아래의 모든 행을 한 글자도 바꾸지 말고 그대로 다시 적어 주세요. 그림은 답에서 빼야 합니다.
▽
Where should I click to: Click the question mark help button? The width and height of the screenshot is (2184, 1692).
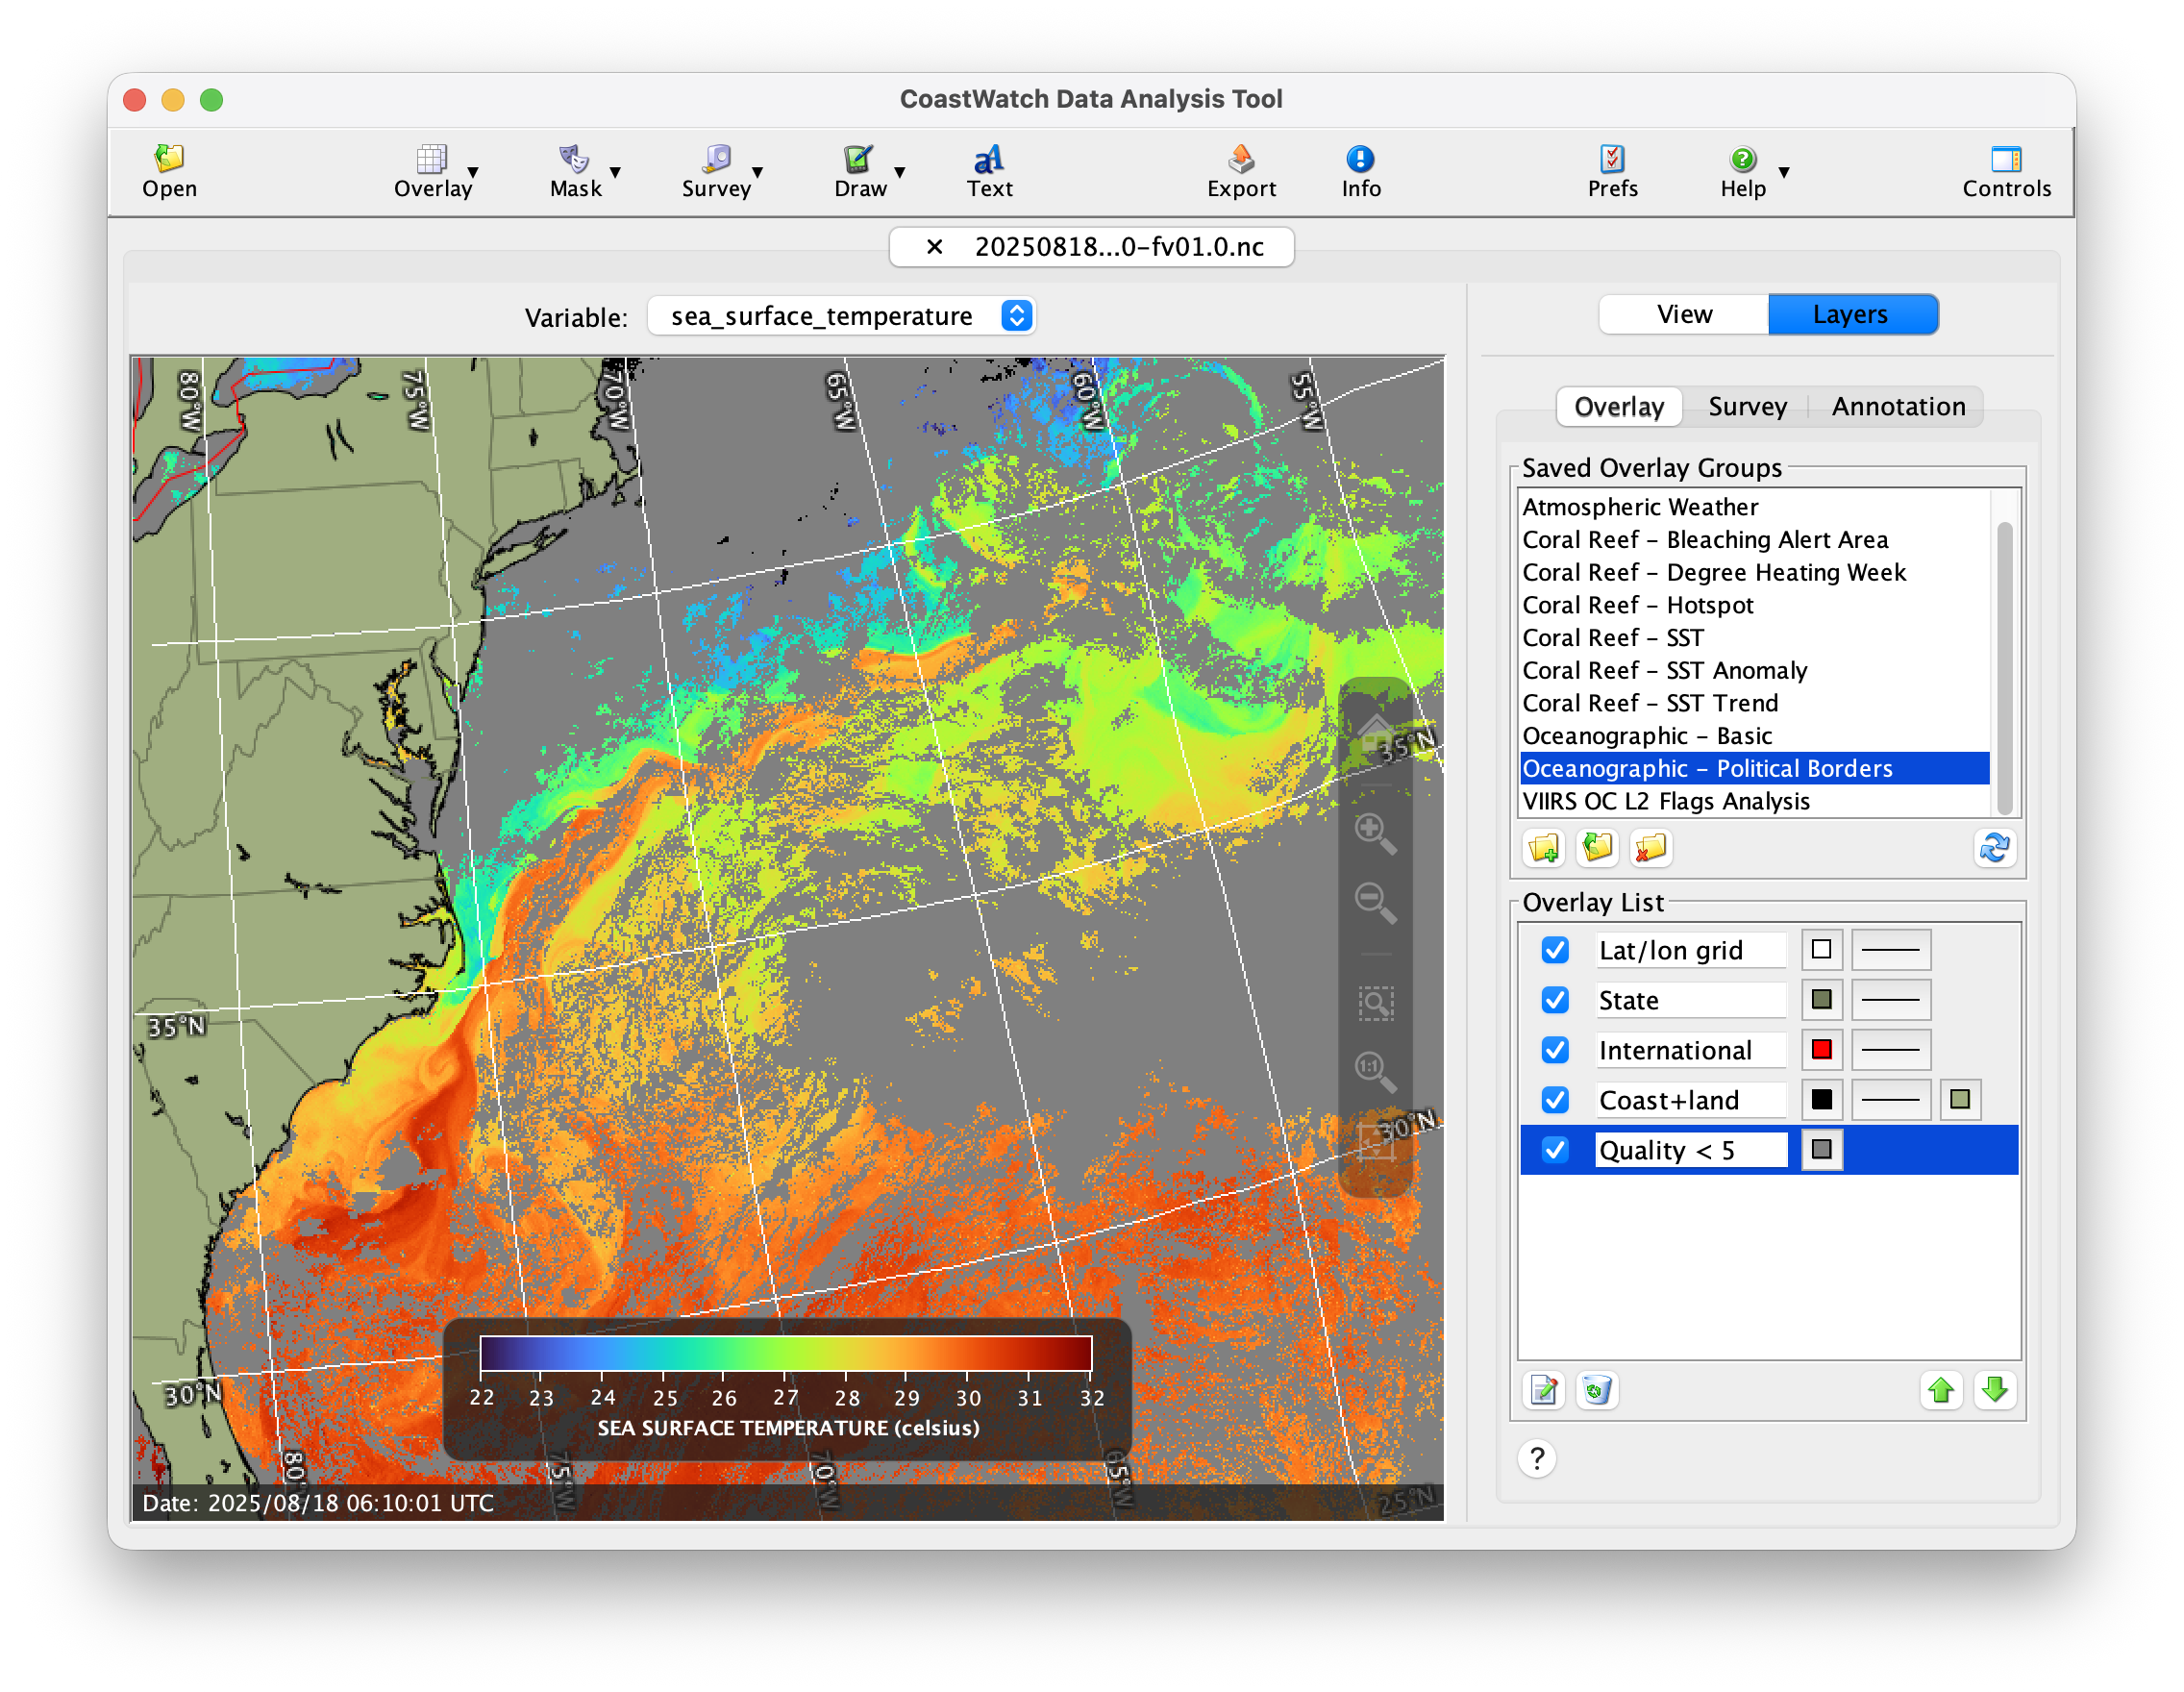click(1537, 1459)
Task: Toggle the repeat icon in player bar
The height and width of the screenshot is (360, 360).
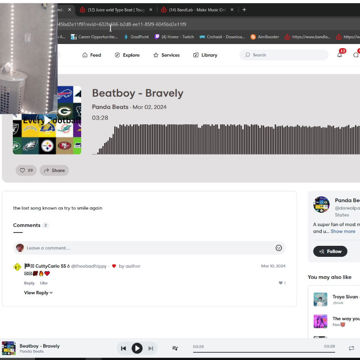Action: (351, 348)
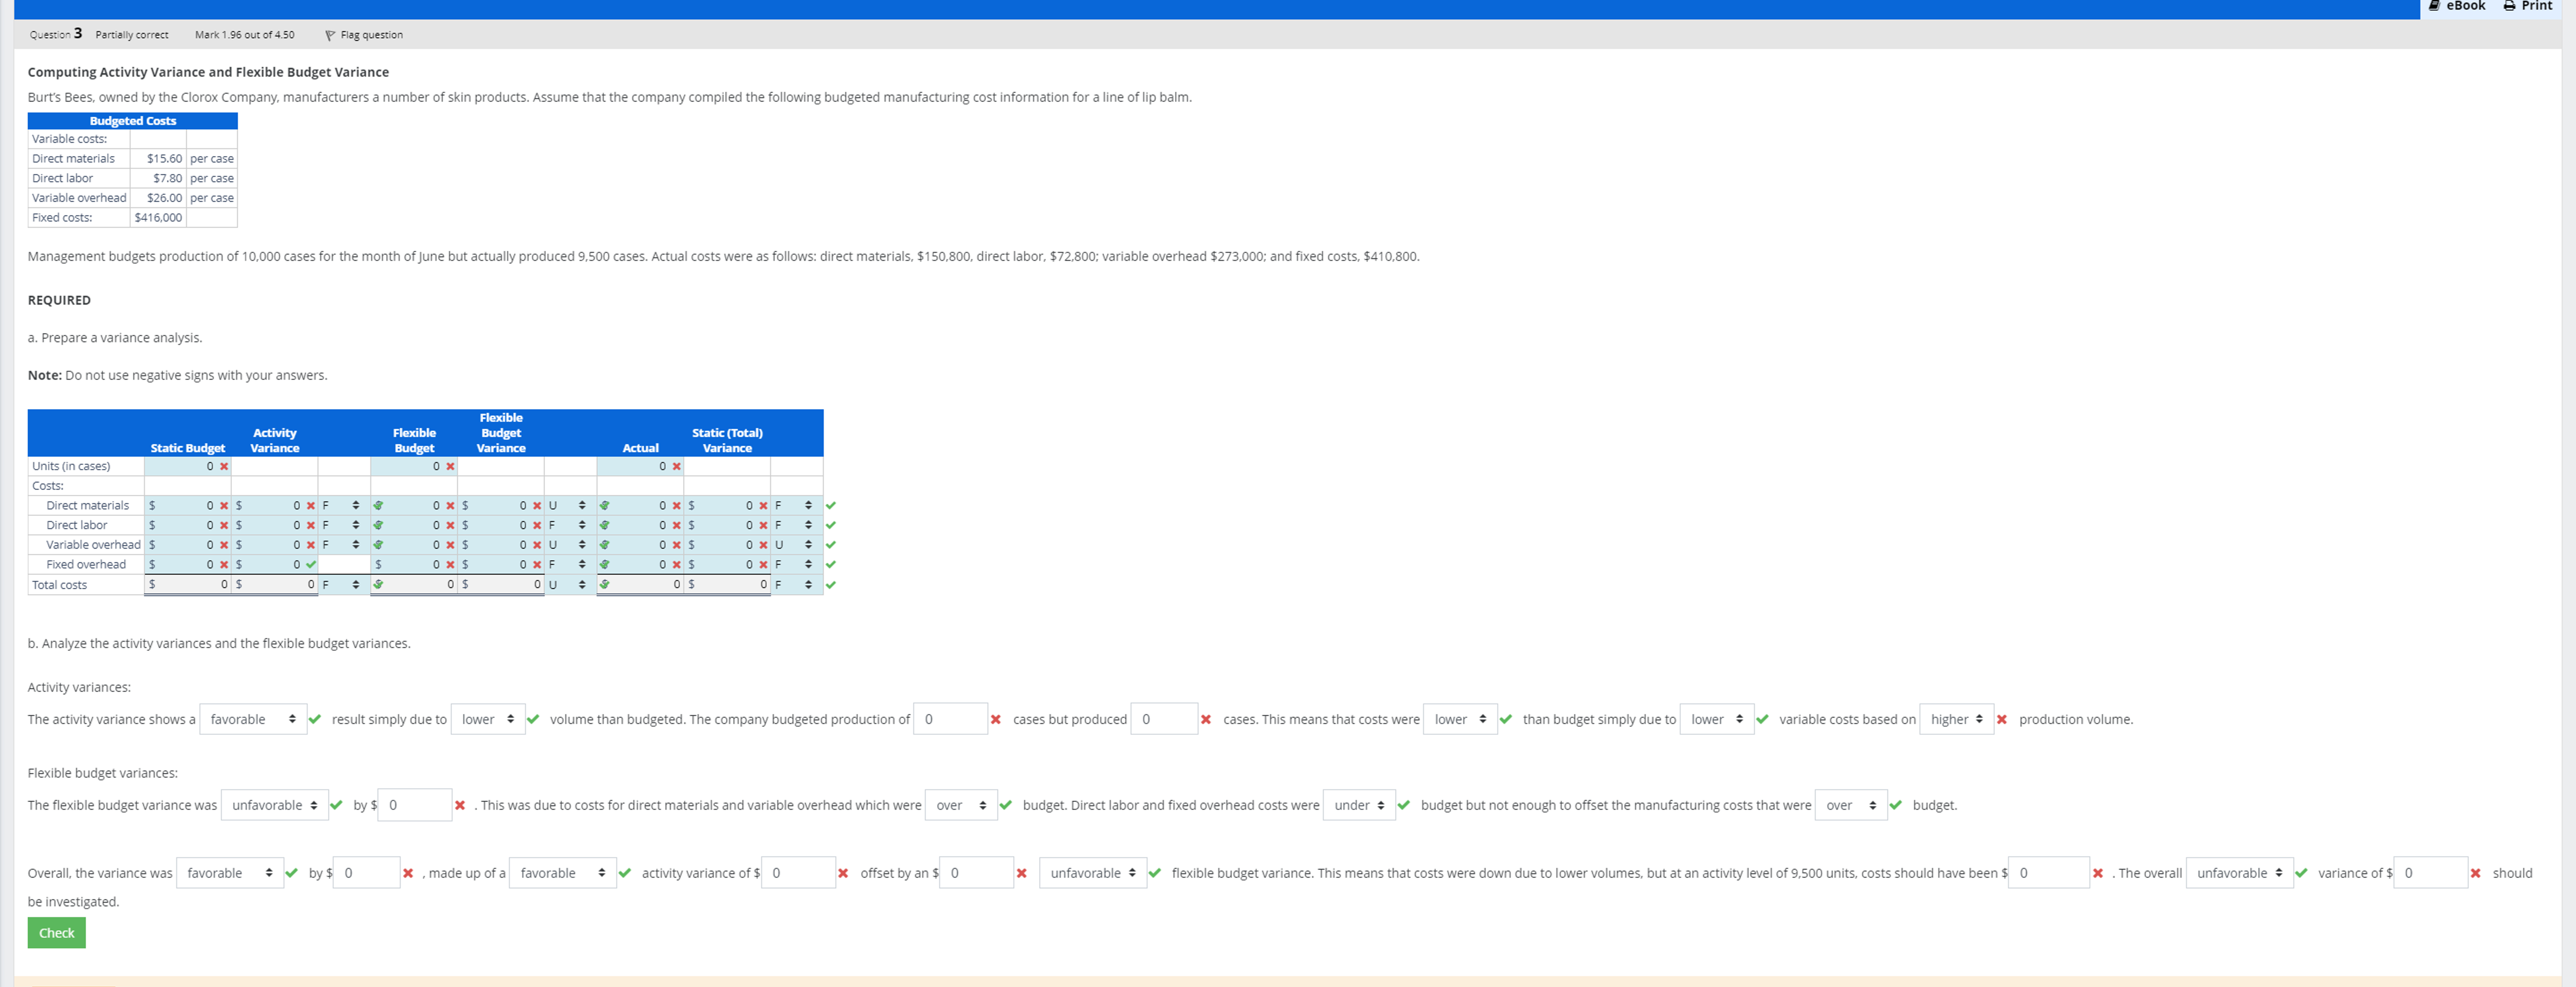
△
§ 과제 응답:
Where should I click to: Click the question mark help button? The width and height of the screenshot is (2184, 1692).
click(1537, 1459)
Task: Toggle the repeat icon in player bar
The height and width of the screenshot is (360, 360).
Action: (351, 348)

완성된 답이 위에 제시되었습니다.